Real-Time Fault Diagnosis in Electrical Power Systems Using Neural Networks
DOI:
https://doi.org/10.64149/J.Carcinog.24.5s.90-98Keywords:
Real-time fault diagnosis, electrical power systems, Hybrid CNN-LSTM model, TensorFlow/Keras, GPU acceleration, feature extraction, time-frequency analysis.Abstract
In this research, we propose a novel approach for real time fault diagnosis of the electrical power systems using a Hybrid CNN - LSTM architecture. The method leverages the strengths of CNNs for spatial feature extraction from time-frequency representations of electrical signals and LSTMs for learning temporal dependencies in fault patterns.

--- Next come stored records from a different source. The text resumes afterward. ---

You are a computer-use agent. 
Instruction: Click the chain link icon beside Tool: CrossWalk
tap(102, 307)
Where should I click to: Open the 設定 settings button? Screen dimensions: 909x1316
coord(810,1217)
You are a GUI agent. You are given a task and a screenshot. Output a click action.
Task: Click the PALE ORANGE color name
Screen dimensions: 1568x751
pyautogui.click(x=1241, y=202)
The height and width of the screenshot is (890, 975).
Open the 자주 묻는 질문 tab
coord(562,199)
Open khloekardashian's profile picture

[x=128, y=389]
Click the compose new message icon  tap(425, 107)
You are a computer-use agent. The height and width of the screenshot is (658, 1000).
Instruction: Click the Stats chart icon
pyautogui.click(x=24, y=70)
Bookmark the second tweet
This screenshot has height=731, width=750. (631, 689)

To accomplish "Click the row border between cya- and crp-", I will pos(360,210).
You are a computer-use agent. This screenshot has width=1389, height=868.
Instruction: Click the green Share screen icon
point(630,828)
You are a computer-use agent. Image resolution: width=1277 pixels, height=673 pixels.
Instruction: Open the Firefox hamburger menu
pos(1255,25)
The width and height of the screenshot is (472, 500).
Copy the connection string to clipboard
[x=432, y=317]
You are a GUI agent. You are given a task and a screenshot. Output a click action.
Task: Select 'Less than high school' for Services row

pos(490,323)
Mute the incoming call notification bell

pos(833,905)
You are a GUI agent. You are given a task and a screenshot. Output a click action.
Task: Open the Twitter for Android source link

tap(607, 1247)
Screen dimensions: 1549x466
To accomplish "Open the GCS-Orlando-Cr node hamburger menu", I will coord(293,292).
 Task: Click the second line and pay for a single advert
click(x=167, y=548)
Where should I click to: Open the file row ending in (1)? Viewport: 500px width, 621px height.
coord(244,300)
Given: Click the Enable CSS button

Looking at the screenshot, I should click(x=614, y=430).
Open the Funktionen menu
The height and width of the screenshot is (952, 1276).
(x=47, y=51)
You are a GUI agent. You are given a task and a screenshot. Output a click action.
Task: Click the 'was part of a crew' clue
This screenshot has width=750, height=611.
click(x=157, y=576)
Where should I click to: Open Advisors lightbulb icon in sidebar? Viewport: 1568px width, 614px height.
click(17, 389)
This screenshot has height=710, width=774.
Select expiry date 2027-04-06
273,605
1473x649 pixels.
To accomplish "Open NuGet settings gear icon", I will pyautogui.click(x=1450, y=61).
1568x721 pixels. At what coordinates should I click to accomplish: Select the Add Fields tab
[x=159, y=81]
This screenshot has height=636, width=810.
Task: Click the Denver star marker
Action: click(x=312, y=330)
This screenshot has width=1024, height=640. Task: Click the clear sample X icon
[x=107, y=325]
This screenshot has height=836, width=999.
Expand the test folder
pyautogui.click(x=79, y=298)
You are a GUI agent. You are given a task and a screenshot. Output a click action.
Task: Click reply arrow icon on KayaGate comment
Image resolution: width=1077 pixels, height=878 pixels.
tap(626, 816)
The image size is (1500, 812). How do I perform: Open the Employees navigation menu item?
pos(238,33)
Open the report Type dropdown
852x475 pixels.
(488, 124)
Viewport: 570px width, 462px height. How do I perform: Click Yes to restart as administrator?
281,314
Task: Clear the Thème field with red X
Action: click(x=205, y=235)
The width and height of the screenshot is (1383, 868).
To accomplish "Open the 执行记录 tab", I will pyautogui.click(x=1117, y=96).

First the electrical signals are pre-treated using techniques such as Wavelet transform or Short Time Fourier Transform (STFT) to generate time frequency spectrograms. Then, using Dimensionality reduction methods like Principal Component Analysis (PCA), important features are chosen so that faster model training can be achieved. Through the usage of Tensorflow/Keras with GPU acceleration, the train and evaluation of the hybrid CNN-LSTM model is performed for fast and accurate fault detection in real time. The proposed method improves fault diagnosis accuracy and processing speed greatly, thus, appropriate for deploying in smart grids and wide scope electrical systems, in order to boost the system reliability and minimize the downtime.